According to his testimony, state police complicit with the Guerreros Unidos planted evidence – ashes of cremated students and spent bullet casings – at the municipal dump in Cocula to support a federal government narrative about what happened.

Then-attorney general Jesús Murillo Karam offers ‘the historic truth’ at a press conference in January 2015.

The previous government presented a version of events it called the “historic truth” in which the students were kidnapped by police and turned over to the Guerreros Unidos, who killed them, burned their bodies in the Cocula dump and scattered their ashes in a nearby river.

But independent forensic experts determined that it was not feasible that the students’ bodies were incinerated at the Cocula dump, and the current federal government rejected the so-called “historic truth” and launched a new investigation.

None of the bodies of the missing students has ever been found, although charred bone fragments have been identified as the remains of two of them.

As a result of Juan’s testimony, an army captain, José Martínez Crespo, was detained and warrants have been issued for the arrest of 17 soldiers. The witness said that Martínez, currently in prison awaiting trial, was directly involved in the arrest of the missing students.

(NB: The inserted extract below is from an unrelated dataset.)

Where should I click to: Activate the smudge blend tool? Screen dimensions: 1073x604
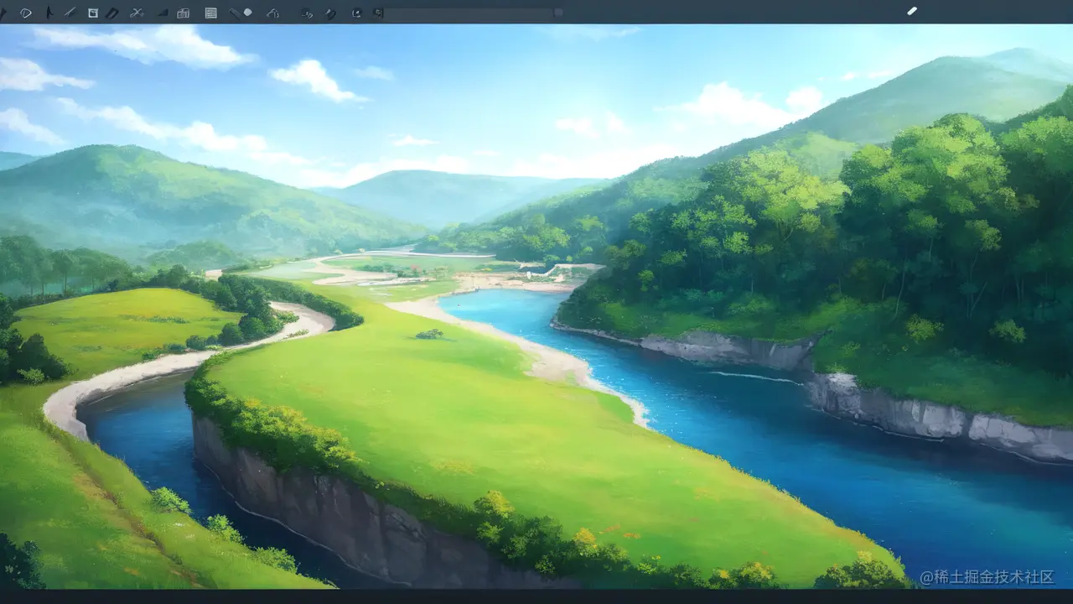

Although the army has long been suspected of involvement in the Ayotzinapa case, the testimony nevertheless inflicts further damage on its reputation.

The army chief at the time of the students’ disappearance was Salvador Cienfuegos, who was arrested in the United States last October on drug trafficking and money laundering charges but subsequently returned to Mexico, where he was exonerated last week. Many observers have questioned the thoroughness of the probe into Cienfuegos, who as defense minister blocked investigators’ access to military personnel allegedly involved in the Ayotzinapa case.

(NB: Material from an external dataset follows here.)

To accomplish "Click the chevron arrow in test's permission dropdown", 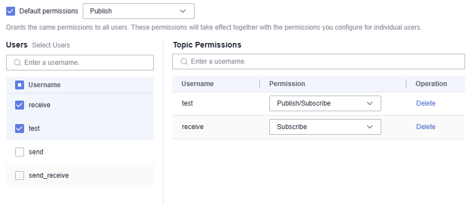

The 43 students who disappeared September 14, 2014 in Guerrero.
The 43 students who disappeared September 14, 2014 in Guerrero.

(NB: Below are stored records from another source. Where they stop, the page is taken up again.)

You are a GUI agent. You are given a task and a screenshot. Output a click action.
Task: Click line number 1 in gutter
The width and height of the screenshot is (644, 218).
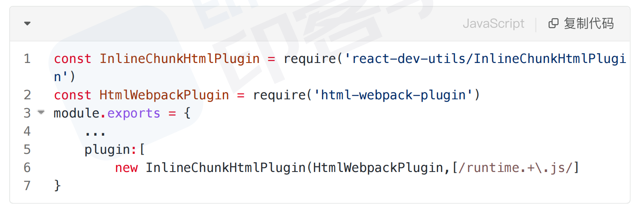(x=27, y=59)
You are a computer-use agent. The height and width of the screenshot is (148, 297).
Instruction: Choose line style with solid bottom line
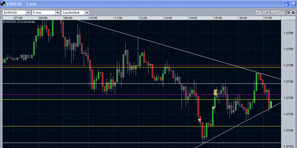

In light of the Reforma report, the federal Interior Ministry (Segob) said in a statement that the Ayotzinapa Commission for Truth and Access to Justice, which is part of the ministry, would file a criminal complaint with the FGR in connection with the leaking of the case file.

“These kinds of leaks seek to discredit the work carried out in the investigation of the Ayotzinapa case and the credibility of the institutions that participate in it,” Segob said.

“[They also] place the truth about what happened on the night of September 26, 2014 in the city of Iguala, Guerrero, as well as the integrity of the people who are part of these investigations, at risk.”

President López Obrador weighed in on the matter on Thursday, confirming that the testimony published by Reforma is indeed contained in the FGR file.

“I don’t know how they obtained it but it’s real,” he told reporters at his regular news conference. “More people have been detained, there was an arrest of an army captain and the investigation is open. There is no definitive result yet.”

The president said that it’s becoming clearer by the day that the “historic truth” was a fabrication before adding that the government can’t say that the protected witness’ version of events is the correct one until more investigations take place and it is proven.

“It’s not about coming up with another sham, another false version [of events] just to say the case is closed, to shelve it, no!” López Obrador said.

“The consultants, the fathers and mothers of the young men and of course the authorities have to participate” in a thorough  investigation, he said, adding that all evidence has to be collected and all suspects have to be investigated before it can be determined what happened.

One person implicated by the protected witness is Mexico City police chief Omar Harfuch, who was a security official in the previous federal government. Juan alleged he received US $200,000 a month from the Guerreros Unidos in exchange for helping the gang operate with impunity in Guerrero.

López Obrador also said Thursday that the government is committed to continuing the search for the missing students, although locating bodies dissolved in acid and disposed down drains would appear to be impossible.

“The most important thing is to find the young men. It’s quite a challenge but we have the will to do it,” the president said.